- Born: 6 January 2005 (age 21)

Gymnastics career
- Discipline: Rhythmic gymnastics
- Country represented: South Africa; (2022-);
- Club: Cape Olympia Rhythmic Gymnastics Club
- Head coach: Natasha Galukhina
- Medal record
Rhythmic Gymnastics
Representing South Africa
African Championships
| Silver medal – second place | 2022 Cairo | Team |
| Bronze medal – third place | 2022 Cairo | All-Around |
| Bronze medal – third place | 2022 Cairo | Ribbon |

= Yulia Galukhin =

South African rhythmic gymnast

Yulia Galukhin (born 6 January 2005) is a South African rhythmic gymnast. She's a multiple African Championships' medalist.

== Personal life ==
Her mother Natasha Galukhina founded Cape Olympia Rhythmic Gymnastics Club in 1997 in Cape Town. Her sisters Daria and Alina have competed in rhythmic gymnastics at national level in South Africa. She took up the sport at age four, as her mom brought her along to her club, and began competing at age five. Her idol is Georgian rhythmic gymnast Salome Pazhava.
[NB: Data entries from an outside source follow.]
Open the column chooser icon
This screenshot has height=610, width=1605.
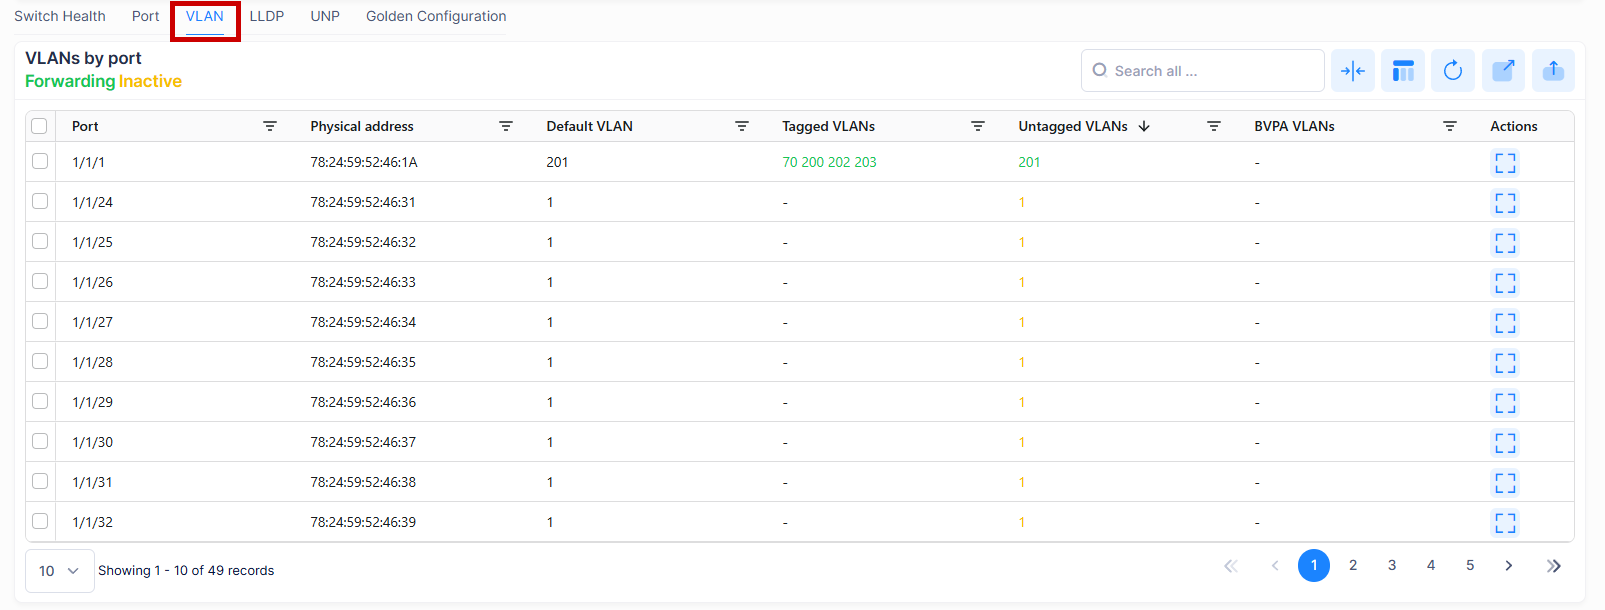pos(1402,71)
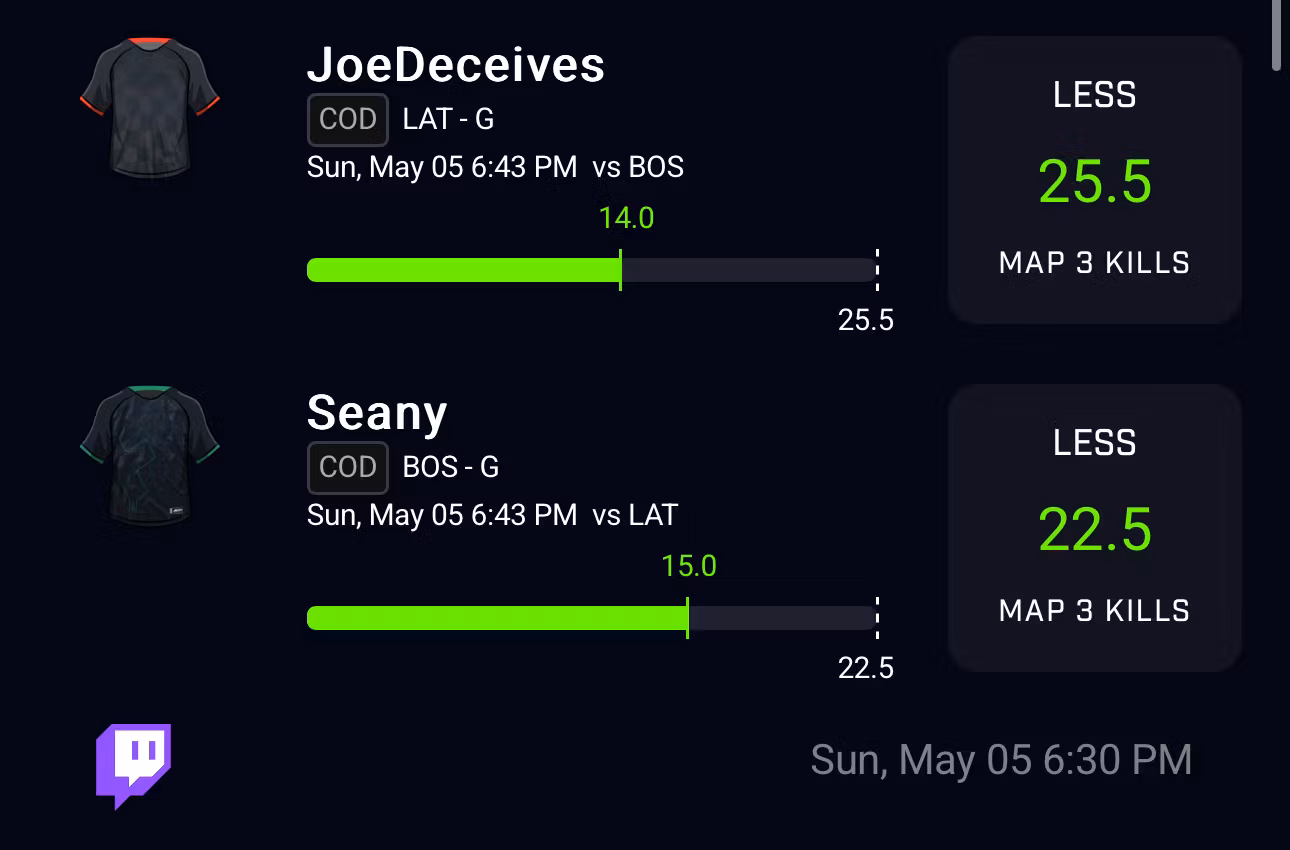Open the Seany player name
The width and height of the screenshot is (1290, 850).
376,412
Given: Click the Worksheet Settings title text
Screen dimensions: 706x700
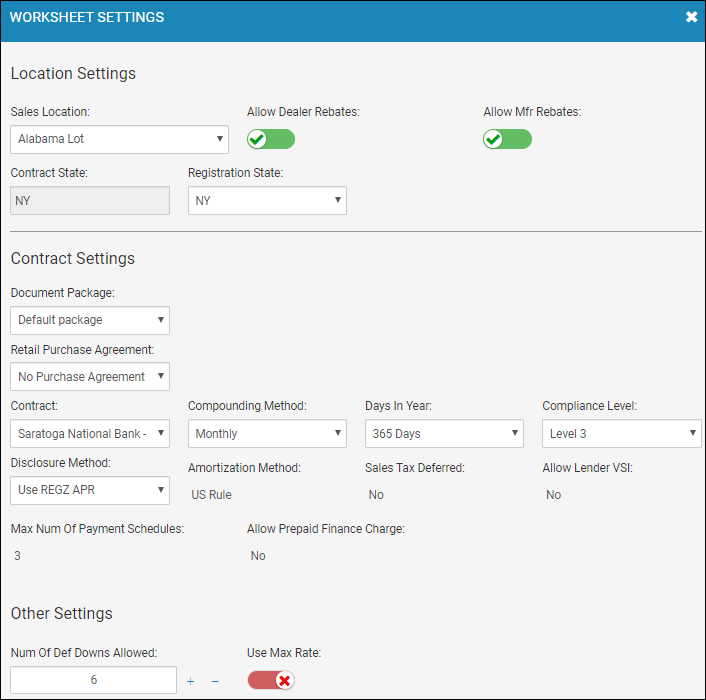Looking at the screenshot, I should 87,17.
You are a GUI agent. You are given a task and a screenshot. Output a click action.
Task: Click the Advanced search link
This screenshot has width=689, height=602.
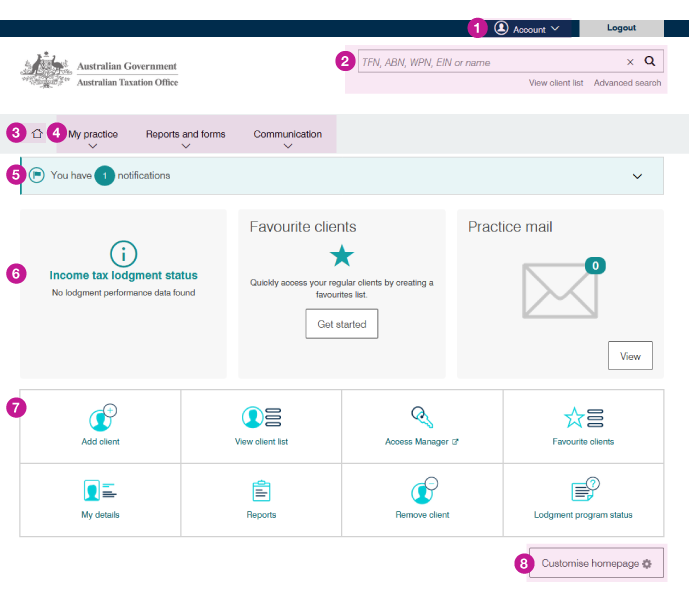[627, 83]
She was named 2020 Junior Rhythmic Gymnast of the Year by Gymnastics South Africa.

== Career ==
Yulia debuted internationally at the 2022 African Championships in Cairo winning silver in teams, along Stephanie Dimitrova, Kayla Rondi and Shannon Gardiner, as well as bronze in the All-Around and with ribbon. In early September of the same year she was selected to compete at the World Championships in Sofia, taking 74th place in the All-Around, 78th with hoop and ball, 74th with clubs and 63rd with ribbon.